Lecciones olvidadas

Maxi Olariaga RIBEIRA / LA VOZ

BARBANZA

26 nov 2017 . Actualizado a las 05:00 h.

MATALOBOS

Con frecuencia se oye decir que no hay universidad como la escuela del mundo. Oprimidos por estos mentecatos de pose estudiada, mordiéndonos la lengua, acudimos a que no hay libro como el que la luna y el sol escriben en las infinitas páginas del cielo. Y nos acogemos a esas frases que ruedan cuesta abajo por las avenidas y los senderos, y que sobre los tejados se enredan en las veletas como banderas de la libertad. Así cuando oyes al abogado/a que arruina tu ocio durante el sagrado vino del mediodía, deshilachando la vida del prójimo, te acuerdas de don Miguel de Cervantes: «El maledicente no se diferencia del malvado sino por la ocasión». Y cuando pasa de la murmuración a la calumnia, evocas el Salmo: «A cualquiera que calumnia, a ese reduzco al silencio». Pero te callas y abandonas la lucha sin contestar. El calumniador, triunfante al despedirte, aún añade: «Lo que yo te diga. Lo sé de buena tinta».

Te vas cobardemente desarmado y sabiendo que el próximo que pasará por el vertedero de aquella boca serás tú mismo y tu casa. No has sido valiente porque no has defendido al ausente ofendido, pero así es la vida, te dices, no se puede estar todo el día luchando.

Al día siguiente estás tranquilamente leyendo la prensa vestido de ese olor a café que aromatiza toda la barra del bar, cuando el médico, mientras pasa violentamente una página de su periódico, dice para ser oído: «Con estos lo que había que hacer era mandarles el ejército, para que hablen en cristiano y dejarles un par de docenas de muertos en Las Ramblas». Espantado, no levantas la vista del crucigrama y se te atraganta el churro que estaba a medio comer. Y, ¿cómo no? Se te viene a la memoria Erich Hartman: «La guerra es un lugar en el que, jóvenes que no se conocen ni se odian, se matan entre sí, por la decisión de viejos que se conocen y se odian, pero no se matan».

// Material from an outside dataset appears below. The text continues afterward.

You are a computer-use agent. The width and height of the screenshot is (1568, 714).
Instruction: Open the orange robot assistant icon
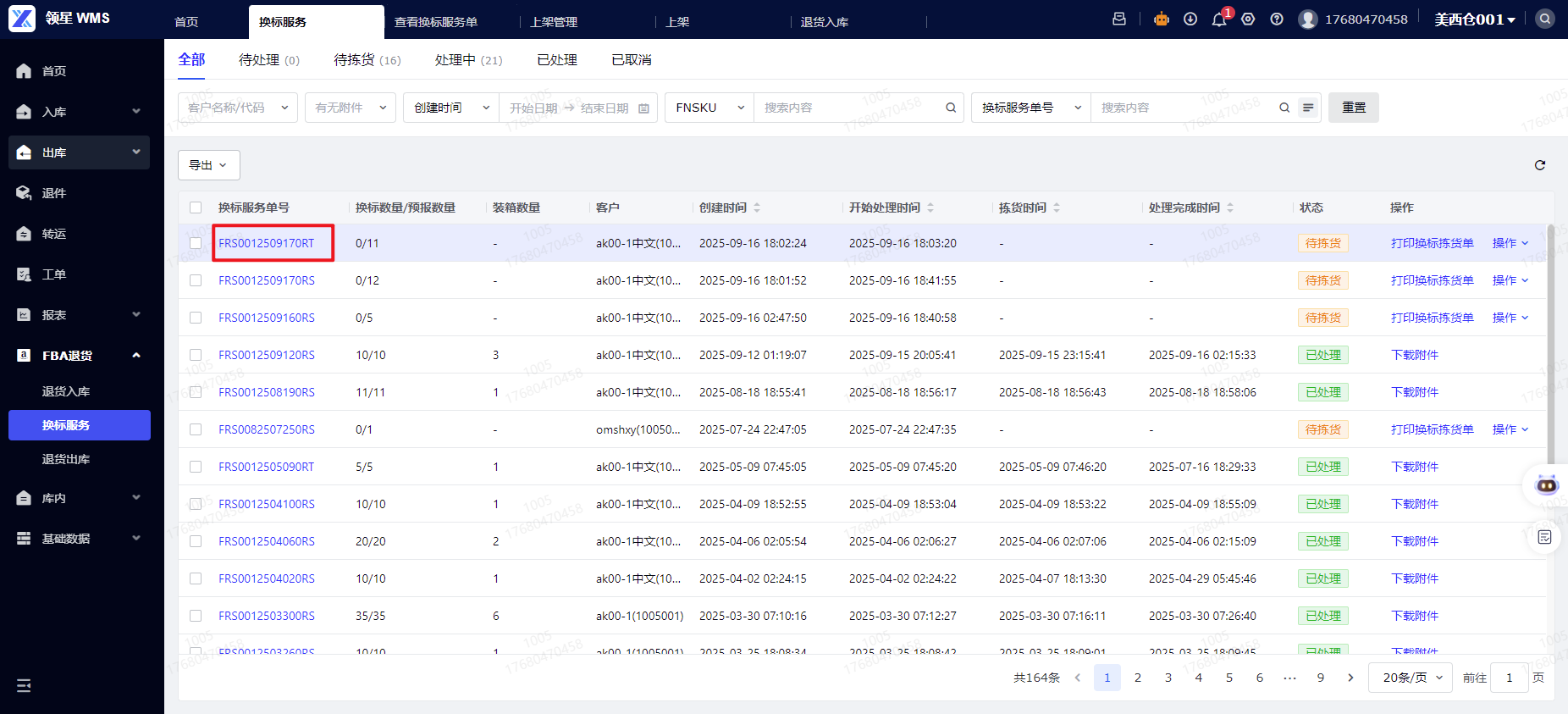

Está bien, te han fastidiado el desayuno, pero compruebas, una vez más, que la escuela de la vida doctora más que la Universidad de Yale. Con ardor de estómago y la lengua acerba, te vas a dar un paseo por la alameda. Tu espíritu haya el reposo bajo el tinte cárdeno que el otoño pinta en los árboles, pero la paz dura poco. Te encuentras con un viejo amigo ingeniero, divorciado hace un año que, apenas saludarte, descarga una batería de odio contra todo lo que se mueve. Las mujeres, los hijos, la familia, los juzgados, el fútbol... Y, claro, otra vez la conciencia. Ahora se te presenta Stendhal: «Lector, no desperdicies la vida en odiar y tener miedo». Pero vuelves a callar. Te despides con una disculpa y abandonas aquel barco a la deriva.

De regreso a casa, te cruzas con una amiga catedrática. Tiene más de setenta años y calza tenis de 200 euros y un vestido de jovencita en día de marcha: «¿A que estoy guapa? Es lo último en moda. Lo que se lleva». Y otra vez se te aparecen los sabios que en el mundo han sido, en este caso Cocó Chanel, la gran modista: «Mujer, la elegancia consiste en llevar lo que a una le sienta bien, no lo que impone la moda».

Te refugias en casa, sí. Y dudas si encender el televisor. El ataque será feroz, lo sabes. Lo que de verdad se lleva es la mediocridad, la vulgaridad, eso que ahora llaman el postureo. ¡Qué pena!